• Enunciado: Devuelve sin cambios el pasaje del texto sobre Proust que comienza con "Por: Silvina Friera" y continúa hasta "concebir la temporalidad.".

Por: Silvina Friera
Fue uno de los escritores fundamentales de la primera mitad del siglo XX, autor de esa novela-río compuesta de siete partes, publicadas entre 1913 y 1927, con más de tres mil páginas, cuyo impacto se extiende hacia la filosofía, la psicología y el arte. Entre lo visible y lo invisible, entre el sueño y la vigilia, Proust desplegó como nadie un nuevo parámetro para concebir la temporalidad.
La iglesia universal del reino de la literatura tiene un dios omnipresente a ciento cincuenta años de su nacimiento. Marcel Proust, el joven asmático que profesaba un amor patológico a su madre, el dandi que vivió sin trabajar gracias a la posición económica privilegiada de su familia, fue uno de los escritores fundamentales de la primera mitad del siglo XX, autor de En busca del tiempo perdido, esa novela-río compuesta de siete partes, publicadas entre 1913 y 1927, con más de tres mil páginas, cuyo impacto se extiende hacia la filosofía y el arte. “Nadie ha ido tan lejos como Proust en la fijación de las relaciones entre lo visible y lo invisible, en la descripción de una idea que no es lo contrario de lo sensible, sino algo así como su forro y su hondura”, planteó el filósofo francés Maurice Merleau-Ponty.

• Extracto de datos:
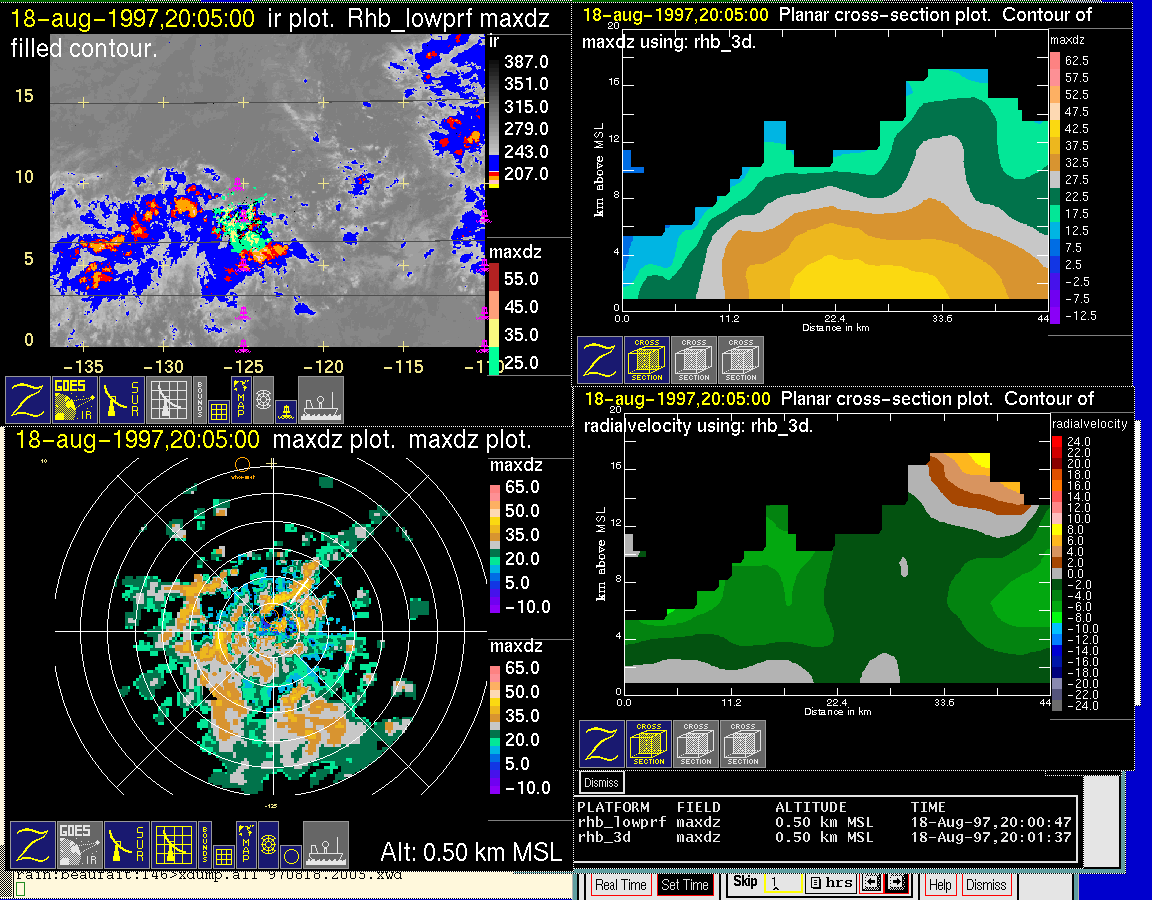Click the yellow circle icon in the maxdz plot toolbar
The width and height of the screenshot is (1152, 900).
tap(290, 856)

• Resultado del ejercicio:
Por: Silvina Friera
Fue uno de los escritores fundamentales de la primera mitad del siglo XX, autor de esa novela-río compuesta de siete partes, publicadas entre 1913 y 1927, con más de tres mil páginas, cuyo impacto se extiende hacia la filosofía, la psicología y el arte. Entre lo visible y lo invisible, entre el sueño y la vigilia, Proust desplegó como nadie un nuevo parámetro para concebir la temporalidad.